1. The anti-VISTA protein monoclonal antibody is characterized in that the amino acid sequence of the heavy chain variable region of the monoclonal antibody is the amino acid sequence shown in SEQ ID NO. 4; the amino acid sequence of the monoclonal antibody light chain variable region is the amino acid sequence shown in SEQ ID NO. 5.

2. The monoclonal antibody according to claim 1, wherein the coding DNA sequence of the heavy chain variable region of the monoclonal antibody is the nucleotide sequence shown in SEQ ID No.2, and the coding DNA sequence of the light chain variable region of the monoclonal antibody is the nucleotide sequence shown in SEQ ID No. 3.

3. The monoclonal antibody of claim 1, which specifically recognizes a VISTA protein.

4. The monoclonal antibody of claim 1, wherein the monoclonal antibody is a mouse IgG_2aSubtype monoclonal antibodies.

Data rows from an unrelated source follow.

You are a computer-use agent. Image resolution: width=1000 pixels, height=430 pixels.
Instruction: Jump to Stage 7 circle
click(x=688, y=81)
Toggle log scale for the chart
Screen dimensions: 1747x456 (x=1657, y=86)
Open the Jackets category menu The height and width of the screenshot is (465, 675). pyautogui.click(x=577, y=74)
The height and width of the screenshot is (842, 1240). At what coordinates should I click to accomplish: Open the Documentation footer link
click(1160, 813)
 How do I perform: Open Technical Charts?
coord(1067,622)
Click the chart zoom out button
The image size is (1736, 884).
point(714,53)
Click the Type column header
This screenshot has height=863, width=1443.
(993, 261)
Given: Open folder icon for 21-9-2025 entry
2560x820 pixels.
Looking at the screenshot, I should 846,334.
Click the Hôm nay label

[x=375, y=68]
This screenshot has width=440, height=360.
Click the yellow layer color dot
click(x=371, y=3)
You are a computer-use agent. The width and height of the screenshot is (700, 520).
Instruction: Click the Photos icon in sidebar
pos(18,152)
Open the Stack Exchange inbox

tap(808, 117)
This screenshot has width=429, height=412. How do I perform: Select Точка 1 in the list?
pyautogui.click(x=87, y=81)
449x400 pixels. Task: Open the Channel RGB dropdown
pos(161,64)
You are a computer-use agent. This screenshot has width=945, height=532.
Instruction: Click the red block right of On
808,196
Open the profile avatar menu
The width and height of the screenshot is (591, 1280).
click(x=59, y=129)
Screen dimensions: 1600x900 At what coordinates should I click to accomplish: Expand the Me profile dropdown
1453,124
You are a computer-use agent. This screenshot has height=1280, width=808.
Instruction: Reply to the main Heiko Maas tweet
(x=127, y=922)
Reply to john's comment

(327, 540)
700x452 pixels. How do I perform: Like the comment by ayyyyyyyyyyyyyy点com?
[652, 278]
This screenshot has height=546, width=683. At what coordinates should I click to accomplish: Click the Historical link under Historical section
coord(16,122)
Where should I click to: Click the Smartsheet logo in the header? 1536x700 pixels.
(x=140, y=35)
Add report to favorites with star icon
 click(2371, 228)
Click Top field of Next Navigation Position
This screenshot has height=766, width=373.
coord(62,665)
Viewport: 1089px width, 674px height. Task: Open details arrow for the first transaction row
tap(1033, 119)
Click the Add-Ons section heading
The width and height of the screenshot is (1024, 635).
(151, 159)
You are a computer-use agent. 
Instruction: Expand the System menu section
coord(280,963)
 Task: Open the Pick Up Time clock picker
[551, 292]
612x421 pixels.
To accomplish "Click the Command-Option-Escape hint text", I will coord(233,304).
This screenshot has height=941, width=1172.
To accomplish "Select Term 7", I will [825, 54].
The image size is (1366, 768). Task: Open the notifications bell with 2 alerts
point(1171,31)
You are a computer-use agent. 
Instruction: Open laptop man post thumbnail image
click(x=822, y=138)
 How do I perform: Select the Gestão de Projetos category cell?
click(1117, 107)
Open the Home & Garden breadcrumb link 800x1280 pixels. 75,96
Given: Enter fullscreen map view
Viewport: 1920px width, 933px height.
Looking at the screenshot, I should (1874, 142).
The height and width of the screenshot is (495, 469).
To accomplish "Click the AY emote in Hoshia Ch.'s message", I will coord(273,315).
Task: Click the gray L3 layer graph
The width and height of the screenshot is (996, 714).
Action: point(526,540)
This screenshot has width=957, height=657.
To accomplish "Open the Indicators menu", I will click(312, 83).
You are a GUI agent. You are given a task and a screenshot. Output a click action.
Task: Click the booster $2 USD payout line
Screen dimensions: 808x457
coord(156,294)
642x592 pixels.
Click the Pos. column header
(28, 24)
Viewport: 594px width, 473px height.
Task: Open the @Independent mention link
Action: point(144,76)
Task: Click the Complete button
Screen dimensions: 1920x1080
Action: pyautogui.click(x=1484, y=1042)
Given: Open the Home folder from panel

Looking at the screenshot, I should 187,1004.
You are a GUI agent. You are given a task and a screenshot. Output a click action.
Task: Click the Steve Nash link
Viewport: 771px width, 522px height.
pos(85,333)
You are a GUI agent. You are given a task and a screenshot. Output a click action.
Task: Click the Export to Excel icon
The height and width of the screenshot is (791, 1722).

5. The monoclonal antibody of claim 1, which is produced by a hybridoma cell line with a collection number of CGMCC NO 20766.

6. A hybridoma cell strain secreting anti-VISTA protein molecules is a mouse hybridoma cell strain 11A4, is preserved in China general microbiological culture Collection center (CGMCC), and has a preservation number of: CGMCC NO 20766.

7. Use of the monoclonal antibody of any one of claims 1-5 in the preparation of a VISTA protein immunoassay reagent.

8. The use according to claim 7, wherein said immunodetection comprises immunohistochemistry, immunoblotting and enzyme-linked immunosorbent assay.

9. A VISTA protein immunohistochemical detection reagent, characterized in that the immunohistochemical detection reagent contains the anti-VISTA protein monoclonal antibody of claim 1 as an active ingredient.